COMPITO DA SVOLGERE –
Riscrivi in forma più breve il paragrafo dell'estratto su Gino Paoli che comincia con «Gino Paoli, cantautore della prima generazione», mantenendone i fatti principali.

ESTRATTO –
(Monfalcone, 1934 -)
Di Marianna Orsi (University of Hawaii at Manoa).
Gino Paoli, cantautore della prima generazione, fra i massimi esponenti del gruppo noto come “Scuola genovese”, tra i pochi ancora in attività, è considerato una colonna del cantautorato italiano. Nelle sue canzoni, quasi esclusivamente a tema amoroso, si distacca dalla visione dominante della donna e dell’amore a finale matrimoniale.
Paoli nasce a Monfalcone il 23 settembre 1934. Il padre Aldo è un ingegnere navale di Campiglia Marittima, la madre Rina, di famiglia benestante della Venezia-Giulia, è pianista e gli trasmette l’amore per la musica. Gran parte della famiglia materna è coinvolta nell’esodo giuliano-dalmata (la cacciata delle popolazioni di origine italiana dalla Venezia-Giulia e dalla Dalmazia durante la Seconda guerra mondiale, alcuni sono vittime della pulizia etnica a opera dei partigiani jugoslavi e finiscono nelle foibe.
Dopo pochi mesi la famiglia si trasferisce a Genova, nel quartiere Pegli e il capoluogo ligure diventa la vera patria di Paoli.

MATERIALE RACCOLTO –

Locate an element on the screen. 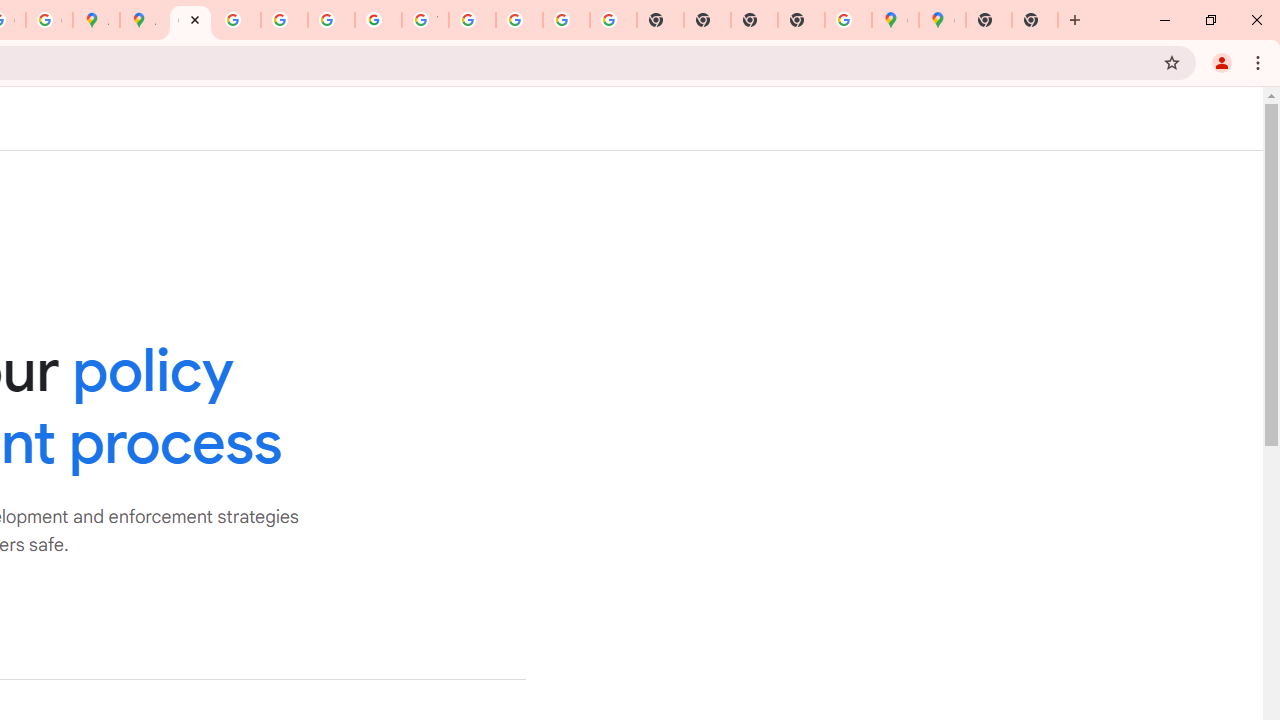 The width and height of the screenshot is (1280, 720). 'Use Google Maps in Space - Google Maps Help' is located at coordinates (848, 20).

SOLUZIONE DEL PROBLEMA –
Gino Paoli, cantautore della prima generazione, è tra i massimi esponenti della "Scuola genovese" e tra i pochi ancora in attività. È considerato una colonna del cantautorato italiano. Le sue canzoni parlano quasi solo d'amore e si distaccano dalla visione dominante della donna e dell'amore a finale matrimoniale.